10/03/2011 8:56am, #11
Sure, but nothing is scientific or exact.
I drink two small/"regular" size bottle of water by noon everyday (plus an orange juice if you want to count all liquids) and then usually make a good dent in the pitcher at whatever restaurant I'm eating at during lunch, and am usually teaching without break after that until 7 when I make another large dent in a pitcher of water for dinner (and maybe another bottle afterwards).
On days I run I have en extra few glasses after the run in the morning and after muay thai I have a packet of "electrolytes" or hydration salts in my water.
Tracking of rest won't be as specific or accurate I'm afraid. When I first came here (read: 1-2 month period of time) I would sleep and wake very early (Up by 6:30 whether I wanted to or not with plenty of energy) and has slowly regressed back to my natural state of staying and waking up late 'till I hit the wall of "You MUST be up by NOW for RUN or WORK" and then try and sleep at a reasonable hour before then.

RECORDS SHOWN:
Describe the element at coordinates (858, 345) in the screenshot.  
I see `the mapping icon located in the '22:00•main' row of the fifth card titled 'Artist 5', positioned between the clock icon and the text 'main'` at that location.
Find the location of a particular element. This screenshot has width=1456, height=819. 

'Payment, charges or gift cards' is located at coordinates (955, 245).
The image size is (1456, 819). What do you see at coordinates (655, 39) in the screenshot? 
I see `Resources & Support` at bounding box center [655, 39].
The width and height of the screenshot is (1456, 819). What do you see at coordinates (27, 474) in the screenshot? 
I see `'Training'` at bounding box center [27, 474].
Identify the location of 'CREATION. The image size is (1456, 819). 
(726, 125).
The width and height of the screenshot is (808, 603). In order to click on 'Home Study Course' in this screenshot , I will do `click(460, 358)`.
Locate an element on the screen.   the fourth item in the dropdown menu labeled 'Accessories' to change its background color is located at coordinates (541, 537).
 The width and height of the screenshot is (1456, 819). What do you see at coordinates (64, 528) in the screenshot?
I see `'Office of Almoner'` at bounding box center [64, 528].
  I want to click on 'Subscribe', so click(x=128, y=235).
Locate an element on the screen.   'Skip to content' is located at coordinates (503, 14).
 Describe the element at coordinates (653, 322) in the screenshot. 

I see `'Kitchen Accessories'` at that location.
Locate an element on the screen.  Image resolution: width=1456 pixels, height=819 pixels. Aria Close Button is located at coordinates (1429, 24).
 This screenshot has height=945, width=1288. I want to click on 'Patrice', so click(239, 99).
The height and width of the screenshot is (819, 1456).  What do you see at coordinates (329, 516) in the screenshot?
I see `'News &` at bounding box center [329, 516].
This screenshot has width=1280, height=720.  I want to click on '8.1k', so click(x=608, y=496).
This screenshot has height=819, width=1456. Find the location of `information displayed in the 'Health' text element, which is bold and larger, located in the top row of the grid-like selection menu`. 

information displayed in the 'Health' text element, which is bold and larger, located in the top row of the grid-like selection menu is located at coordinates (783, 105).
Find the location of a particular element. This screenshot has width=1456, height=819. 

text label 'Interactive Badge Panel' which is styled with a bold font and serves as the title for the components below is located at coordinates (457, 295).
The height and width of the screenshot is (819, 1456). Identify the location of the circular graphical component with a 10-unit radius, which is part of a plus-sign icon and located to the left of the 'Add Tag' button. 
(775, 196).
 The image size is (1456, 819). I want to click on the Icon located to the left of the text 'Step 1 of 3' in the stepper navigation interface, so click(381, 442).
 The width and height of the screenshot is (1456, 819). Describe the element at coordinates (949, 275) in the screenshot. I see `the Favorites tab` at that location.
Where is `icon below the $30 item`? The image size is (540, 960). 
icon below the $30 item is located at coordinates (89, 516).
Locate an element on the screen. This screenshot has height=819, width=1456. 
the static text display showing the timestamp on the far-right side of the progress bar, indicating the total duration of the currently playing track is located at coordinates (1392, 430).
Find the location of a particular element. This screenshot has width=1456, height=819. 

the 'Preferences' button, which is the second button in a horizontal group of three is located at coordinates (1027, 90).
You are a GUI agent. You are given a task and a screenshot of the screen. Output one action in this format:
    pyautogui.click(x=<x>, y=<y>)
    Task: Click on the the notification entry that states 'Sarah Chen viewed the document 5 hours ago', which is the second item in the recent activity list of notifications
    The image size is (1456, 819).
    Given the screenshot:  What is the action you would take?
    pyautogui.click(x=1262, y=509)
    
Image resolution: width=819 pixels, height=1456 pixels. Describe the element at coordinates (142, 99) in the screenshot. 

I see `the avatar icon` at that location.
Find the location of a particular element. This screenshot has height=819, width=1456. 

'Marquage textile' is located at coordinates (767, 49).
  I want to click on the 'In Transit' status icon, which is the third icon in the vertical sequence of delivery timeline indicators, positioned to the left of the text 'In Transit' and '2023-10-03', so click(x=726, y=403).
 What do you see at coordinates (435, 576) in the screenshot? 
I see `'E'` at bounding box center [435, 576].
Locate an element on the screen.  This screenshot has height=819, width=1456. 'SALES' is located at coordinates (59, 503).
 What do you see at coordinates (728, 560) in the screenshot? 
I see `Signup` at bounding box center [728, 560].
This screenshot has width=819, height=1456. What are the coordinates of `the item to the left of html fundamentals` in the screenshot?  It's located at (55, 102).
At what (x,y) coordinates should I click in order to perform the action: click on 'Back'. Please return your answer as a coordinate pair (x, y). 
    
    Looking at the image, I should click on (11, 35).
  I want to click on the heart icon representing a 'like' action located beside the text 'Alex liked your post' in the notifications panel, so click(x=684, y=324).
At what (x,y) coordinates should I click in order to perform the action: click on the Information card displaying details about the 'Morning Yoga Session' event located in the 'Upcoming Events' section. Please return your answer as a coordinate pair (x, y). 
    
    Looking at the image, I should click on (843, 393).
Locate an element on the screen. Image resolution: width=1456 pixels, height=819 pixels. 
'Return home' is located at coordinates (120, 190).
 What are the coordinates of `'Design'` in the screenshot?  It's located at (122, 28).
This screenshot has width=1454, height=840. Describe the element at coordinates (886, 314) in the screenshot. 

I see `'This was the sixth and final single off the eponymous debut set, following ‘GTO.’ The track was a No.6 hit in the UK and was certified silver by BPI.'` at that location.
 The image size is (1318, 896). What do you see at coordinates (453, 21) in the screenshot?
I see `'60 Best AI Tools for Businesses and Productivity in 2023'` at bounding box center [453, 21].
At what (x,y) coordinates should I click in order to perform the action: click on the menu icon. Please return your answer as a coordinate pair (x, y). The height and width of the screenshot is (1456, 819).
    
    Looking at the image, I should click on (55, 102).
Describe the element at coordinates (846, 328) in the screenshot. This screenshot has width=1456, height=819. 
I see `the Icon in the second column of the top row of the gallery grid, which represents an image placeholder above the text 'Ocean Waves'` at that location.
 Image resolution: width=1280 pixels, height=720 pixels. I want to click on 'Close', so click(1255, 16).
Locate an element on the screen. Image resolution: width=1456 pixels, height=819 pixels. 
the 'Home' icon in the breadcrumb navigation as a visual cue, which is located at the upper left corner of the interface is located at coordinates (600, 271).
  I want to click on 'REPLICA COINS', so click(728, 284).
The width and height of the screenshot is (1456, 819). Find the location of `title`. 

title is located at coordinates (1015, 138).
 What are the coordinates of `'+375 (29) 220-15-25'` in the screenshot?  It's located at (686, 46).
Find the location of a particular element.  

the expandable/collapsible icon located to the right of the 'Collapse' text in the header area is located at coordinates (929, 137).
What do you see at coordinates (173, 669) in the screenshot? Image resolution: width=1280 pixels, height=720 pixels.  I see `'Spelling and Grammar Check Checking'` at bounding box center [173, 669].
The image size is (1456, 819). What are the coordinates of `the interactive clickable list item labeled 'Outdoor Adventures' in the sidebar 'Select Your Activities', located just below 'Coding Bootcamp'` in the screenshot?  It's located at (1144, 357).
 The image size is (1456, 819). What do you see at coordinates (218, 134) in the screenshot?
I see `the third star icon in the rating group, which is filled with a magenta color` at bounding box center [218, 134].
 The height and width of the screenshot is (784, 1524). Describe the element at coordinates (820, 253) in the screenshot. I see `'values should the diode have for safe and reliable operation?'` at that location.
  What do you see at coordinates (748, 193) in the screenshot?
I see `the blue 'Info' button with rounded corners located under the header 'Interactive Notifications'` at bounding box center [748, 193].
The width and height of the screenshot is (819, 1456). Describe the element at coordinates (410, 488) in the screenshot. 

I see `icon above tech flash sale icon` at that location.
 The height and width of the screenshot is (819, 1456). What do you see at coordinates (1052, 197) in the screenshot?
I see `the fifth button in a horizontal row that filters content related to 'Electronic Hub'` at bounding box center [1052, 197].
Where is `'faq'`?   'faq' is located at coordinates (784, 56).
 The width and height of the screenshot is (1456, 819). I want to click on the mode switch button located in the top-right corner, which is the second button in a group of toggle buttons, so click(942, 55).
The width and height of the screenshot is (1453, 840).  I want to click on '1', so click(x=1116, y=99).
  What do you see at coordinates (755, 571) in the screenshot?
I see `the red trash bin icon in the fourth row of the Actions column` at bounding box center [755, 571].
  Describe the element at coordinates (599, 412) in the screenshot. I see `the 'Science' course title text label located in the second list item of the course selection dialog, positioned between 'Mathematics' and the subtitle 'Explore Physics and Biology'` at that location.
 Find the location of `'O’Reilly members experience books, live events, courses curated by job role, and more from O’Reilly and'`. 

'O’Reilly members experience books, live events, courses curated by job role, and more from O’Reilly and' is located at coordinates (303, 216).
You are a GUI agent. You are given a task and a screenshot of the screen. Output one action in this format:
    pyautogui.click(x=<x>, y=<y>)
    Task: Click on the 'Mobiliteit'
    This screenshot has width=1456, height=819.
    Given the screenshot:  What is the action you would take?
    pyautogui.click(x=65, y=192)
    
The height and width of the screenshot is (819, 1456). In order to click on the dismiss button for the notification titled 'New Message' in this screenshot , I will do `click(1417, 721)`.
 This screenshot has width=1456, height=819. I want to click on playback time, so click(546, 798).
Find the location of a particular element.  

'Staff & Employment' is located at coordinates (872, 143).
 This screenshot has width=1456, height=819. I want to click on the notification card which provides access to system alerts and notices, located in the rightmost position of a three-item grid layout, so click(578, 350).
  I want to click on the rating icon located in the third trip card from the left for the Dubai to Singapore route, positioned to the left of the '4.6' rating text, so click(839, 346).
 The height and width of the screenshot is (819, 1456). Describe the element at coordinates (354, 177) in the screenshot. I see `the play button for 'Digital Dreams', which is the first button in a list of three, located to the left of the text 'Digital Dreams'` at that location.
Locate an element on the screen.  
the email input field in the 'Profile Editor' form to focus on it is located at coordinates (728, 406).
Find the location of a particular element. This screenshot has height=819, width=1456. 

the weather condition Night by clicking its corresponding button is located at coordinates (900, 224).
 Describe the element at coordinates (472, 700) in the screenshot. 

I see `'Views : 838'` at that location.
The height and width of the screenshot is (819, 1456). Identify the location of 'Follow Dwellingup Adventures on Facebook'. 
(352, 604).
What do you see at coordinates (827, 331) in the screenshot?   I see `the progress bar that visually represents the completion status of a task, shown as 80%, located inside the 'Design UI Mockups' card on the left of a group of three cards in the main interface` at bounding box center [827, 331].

WORK TO COMPLETE: Update the forum post about drinking water and rest from "I drink two" through "in my water.", replacing every "pitcher" with "jug".

SOLUTION BELOW:
I drink two small/"regular" size bottle of water by noon everyday (plus an orange juice if you want to count all liquids) and then usually make a good dent in the jug at whatever restaurant I'm eating at during lunch, and am usually teaching without break after that until 7 when I make another large dent in a jug of water for dinner (and maybe another bottle afterwards).
On days I run I have en extra few glasses after the run in the morning and after muay thai I have a packet of "electrolytes" or hydration salts in my water.